Well it’s WordPress annual report time and I was stunned and amazed at this blog’s statistics for 2014 (which is guess is better than being dazed and confused). This blog was viewed an astounding 71,000 times this past year – although I haven’t posted anything new in the last six months. I’m humbled and grateful. Thank you, thank you, thank you for your interest and your support. And God bless the Cancun Swingers, who no doubt kept the fire burning by referring readers to my post about my sexy experiences there…a year and a half ago.

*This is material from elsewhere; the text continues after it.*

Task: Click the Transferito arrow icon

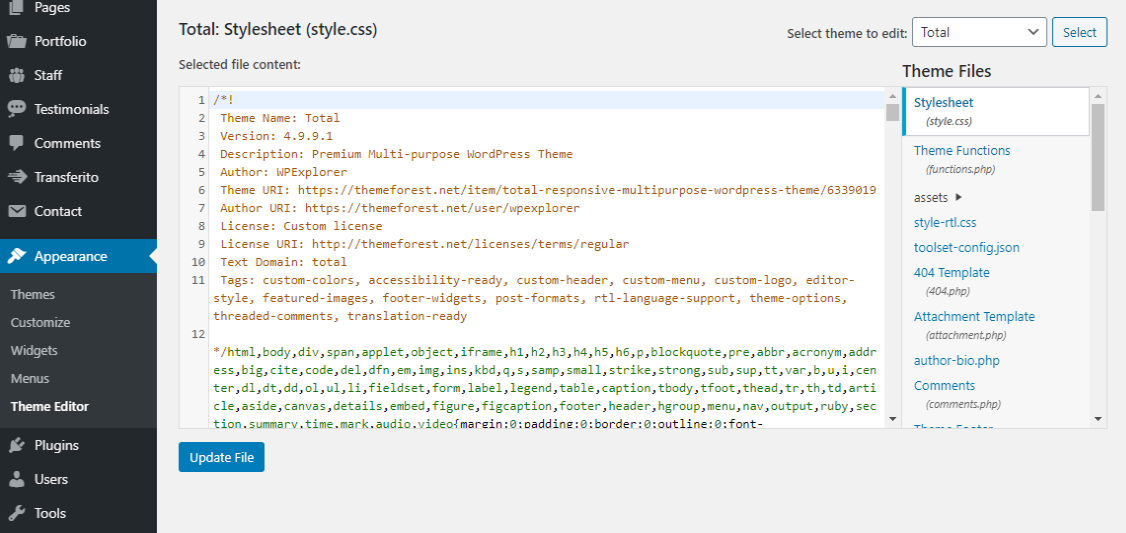Action: tap(17, 178)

To borrow a headline from my fellow adorable blogger Seattlepolychick, “sometimes writing is hard.” I couldn’t agree more. Especially when you write a blog about sex while your own sex life becomes less of a priority on the daily to-do list. At least that’s how I used to view it, but more about that later. I have gone through a treacherous bout of writer’s block that I’m still working through. Writing about sex became very hard for me as I went through some major life changes that consumed all of my mental energy: Rick’s taking a job in another city, and subsequently developing back problems that made daily living painful and sex difficult, sending one of my children to live with his dad in another state until he could get his head back on straight; selling a home and finding a job in another city so I could be with my husband. In less time than you could say “indiscretions”, swinging dropped to the bottom of our priority list.
And writing became very hard for me. So I stopped.
I was probably depressed for a while. I never saw a doctor about it, but rather just worked my way through. I reached out to a few friends about the vanilla stuff, which helped, but kept the sexual frustrations to myself. My imagination and desire to write erotic fiction dried up like west Texas in the summertime. Rather than force myself to write crap, though, I chose not to panic about my lack of creativity and simply focused on what needed doing. Rick would ask me about it from time to time but never pressured me or made me feel guilty for not producing sexy fiction.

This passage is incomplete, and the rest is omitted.